Exact repetition is required: reproduce every line of the data.

BEGIN Given entries

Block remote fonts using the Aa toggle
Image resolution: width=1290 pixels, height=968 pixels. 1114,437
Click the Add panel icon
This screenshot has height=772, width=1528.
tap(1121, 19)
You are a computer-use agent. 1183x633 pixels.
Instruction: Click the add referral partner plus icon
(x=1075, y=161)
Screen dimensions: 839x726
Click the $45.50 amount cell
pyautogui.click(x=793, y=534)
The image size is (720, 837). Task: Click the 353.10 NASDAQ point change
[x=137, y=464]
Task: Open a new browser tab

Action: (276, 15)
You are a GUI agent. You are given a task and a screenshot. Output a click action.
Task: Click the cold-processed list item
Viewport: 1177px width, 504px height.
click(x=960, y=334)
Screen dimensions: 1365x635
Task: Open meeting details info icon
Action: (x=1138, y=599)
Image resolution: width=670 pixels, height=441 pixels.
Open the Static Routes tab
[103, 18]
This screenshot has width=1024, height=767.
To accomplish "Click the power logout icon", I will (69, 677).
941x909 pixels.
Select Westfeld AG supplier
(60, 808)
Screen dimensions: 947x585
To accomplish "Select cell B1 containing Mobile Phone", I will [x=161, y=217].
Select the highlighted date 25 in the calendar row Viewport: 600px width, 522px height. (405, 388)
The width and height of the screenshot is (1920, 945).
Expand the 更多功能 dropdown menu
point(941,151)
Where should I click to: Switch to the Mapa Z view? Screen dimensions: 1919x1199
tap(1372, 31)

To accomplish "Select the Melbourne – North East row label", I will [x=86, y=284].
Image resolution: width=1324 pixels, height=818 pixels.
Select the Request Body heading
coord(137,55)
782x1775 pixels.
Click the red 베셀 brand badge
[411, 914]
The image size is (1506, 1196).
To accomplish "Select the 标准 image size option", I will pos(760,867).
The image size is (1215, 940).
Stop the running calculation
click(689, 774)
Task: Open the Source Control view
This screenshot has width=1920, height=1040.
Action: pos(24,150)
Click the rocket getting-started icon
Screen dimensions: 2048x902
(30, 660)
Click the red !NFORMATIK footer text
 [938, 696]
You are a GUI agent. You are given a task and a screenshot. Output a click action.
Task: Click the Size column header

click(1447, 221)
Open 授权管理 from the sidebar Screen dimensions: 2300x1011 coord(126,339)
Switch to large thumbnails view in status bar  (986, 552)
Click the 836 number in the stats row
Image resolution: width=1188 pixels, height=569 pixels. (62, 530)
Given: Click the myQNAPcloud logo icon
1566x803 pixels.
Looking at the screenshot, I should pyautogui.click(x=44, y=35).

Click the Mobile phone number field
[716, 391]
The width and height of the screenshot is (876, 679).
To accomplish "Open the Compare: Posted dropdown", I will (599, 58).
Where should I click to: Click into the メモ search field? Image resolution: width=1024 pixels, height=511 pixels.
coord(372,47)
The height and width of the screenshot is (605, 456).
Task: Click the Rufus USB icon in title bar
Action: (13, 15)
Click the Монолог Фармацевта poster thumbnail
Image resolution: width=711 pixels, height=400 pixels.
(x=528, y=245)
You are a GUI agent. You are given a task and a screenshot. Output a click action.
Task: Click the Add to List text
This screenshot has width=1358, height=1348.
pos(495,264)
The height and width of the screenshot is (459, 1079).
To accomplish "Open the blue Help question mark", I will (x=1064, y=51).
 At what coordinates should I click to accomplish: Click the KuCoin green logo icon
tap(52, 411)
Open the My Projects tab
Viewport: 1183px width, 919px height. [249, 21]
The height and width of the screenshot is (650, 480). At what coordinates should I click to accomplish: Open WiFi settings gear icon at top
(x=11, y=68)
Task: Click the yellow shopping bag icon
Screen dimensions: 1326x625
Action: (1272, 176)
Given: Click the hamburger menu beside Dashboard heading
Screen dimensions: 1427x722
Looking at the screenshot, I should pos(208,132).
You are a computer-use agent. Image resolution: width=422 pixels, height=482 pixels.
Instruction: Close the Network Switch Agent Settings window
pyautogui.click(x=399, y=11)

END Given entries

**Solved problem**
Block remote fonts using the Aa toggle
Image resolution: width=1290 pixels, height=968 pixels. 1114,437
Click the Add panel icon
This screenshot has height=772, width=1528.
tap(1121, 19)
You are a computer-use agent. 1183x633 pixels.
Instruction: Click the add referral partner plus icon
(x=1075, y=161)
Screen dimensions: 839x726
Click the $45.50 amount cell
pyautogui.click(x=793, y=534)
The image size is (720, 837). Task: Click the 353.10 NASDAQ point change
[x=137, y=464]
Task: Open a new browser tab

Action: (276, 15)
You are a GUI agent. You are given a task and a screenshot. Output a click action.
Task: Click the cold-processed list item
Viewport: 1177px width, 504px height.
click(x=960, y=334)
Screen dimensions: 1365x635
Task: Open meeting details info icon
Action: (x=1138, y=599)
Image resolution: width=670 pixels, height=441 pixels.
Open the Static Routes tab
[103, 18]
This screenshot has width=1024, height=767.
To accomplish "Click the power logout icon", I will (69, 677).
941x909 pixels.
Select Westfeld AG supplier
(60, 808)
Screen dimensions: 947x585
To accomplish "Select cell B1 containing Mobile Phone", I will [x=161, y=217].
Select the highlighted date 25 in the calendar row Viewport: 600px width, 522px height. (405, 388)
The width and height of the screenshot is (1920, 945).
Expand the 更多功能 dropdown menu
point(941,151)
Where should I click to: Switch to the Mapa Z view? Screen dimensions: 1919x1199
tap(1372, 31)

To accomplish "Select the Melbourne – North East row label", I will [x=86, y=284].
Image resolution: width=1324 pixels, height=818 pixels.
Select the Request Body heading
coord(137,55)
782x1775 pixels.
Click the red 베셀 brand badge
[411, 914]
The image size is (1506, 1196).
To accomplish "Select the 标准 image size option", I will pos(760,867).
The image size is (1215, 940).
Stop the running calculation
click(689, 774)
Task: Open the Source Control view
This screenshot has width=1920, height=1040.
Action: pos(24,150)
Click the rocket getting-started icon
Screen dimensions: 2048x902
(30, 660)
Click the red !NFORMATIK footer text
 [938, 696]
You are a GUI agent. You are given a task and a screenshot. Output a click action.
Task: Click the Size column header

click(1447, 221)
Open 授权管理 from the sidebar Screen dimensions: 2300x1011 coord(126,339)
Switch to large thumbnails view in status bar  (986, 552)
Click the 836 number in the stats row
Image resolution: width=1188 pixels, height=569 pixels. (62, 530)
Given: Click the myQNAPcloud logo icon
1566x803 pixels.
Looking at the screenshot, I should pyautogui.click(x=44, y=35).

Click the Mobile phone number field
[716, 391]
The width and height of the screenshot is (876, 679).
To accomplish "Open the Compare: Posted dropdown", I will (599, 58).
Where should I click to: Click into the メモ search field? Image resolution: width=1024 pixels, height=511 pixels.
coord(372,47)
The height and width of the screenshot is (605, 456).
Task: Click the Rufus USB icon in title bar
Action: (13, 15)
Click the Монолог Фармацевта poster thumbnail
Image resolution: width=711 pixels, height=400 pixels.
(x=528, y=245)
You are a GUI agent. You are given a task and a screenshot. Output a click action.
Task: Click the Add to List text
This screenshot has width=1358, height=1348.
pos(495,264)
The height and width of the screenshot is (459, 1079).
To accomplish "Open the blue Help question mark", I will (x=1064, y=51).
 At what coordinates should I click to accomplish: Click the KuCoin green logo icon
tap(52, 411)
Open the My Projects tab
Viewport: 1183px width, 919px height. [249, 21]
The height and width of the screenshot is (650, 480). At what coordinates should I click to accomplish: Open WiFi settings gear icon at top
(x=11, y=68)
Task: Click the yellow shopping bag icon
Screen dimensions: 1326x625
Action: (1272, 176)
Given: Click the hamburger menu beside Dashboard heading
Screen dimensions: 1427x722
Looking at the screenshot, I should pos(208,132).
You are a computer-use agent. Image resolution: width=422 pixels, height=482 pixels.
Instruction: Close the Network Switch Agent Settings window
pyautogui.click(x=399, y=11)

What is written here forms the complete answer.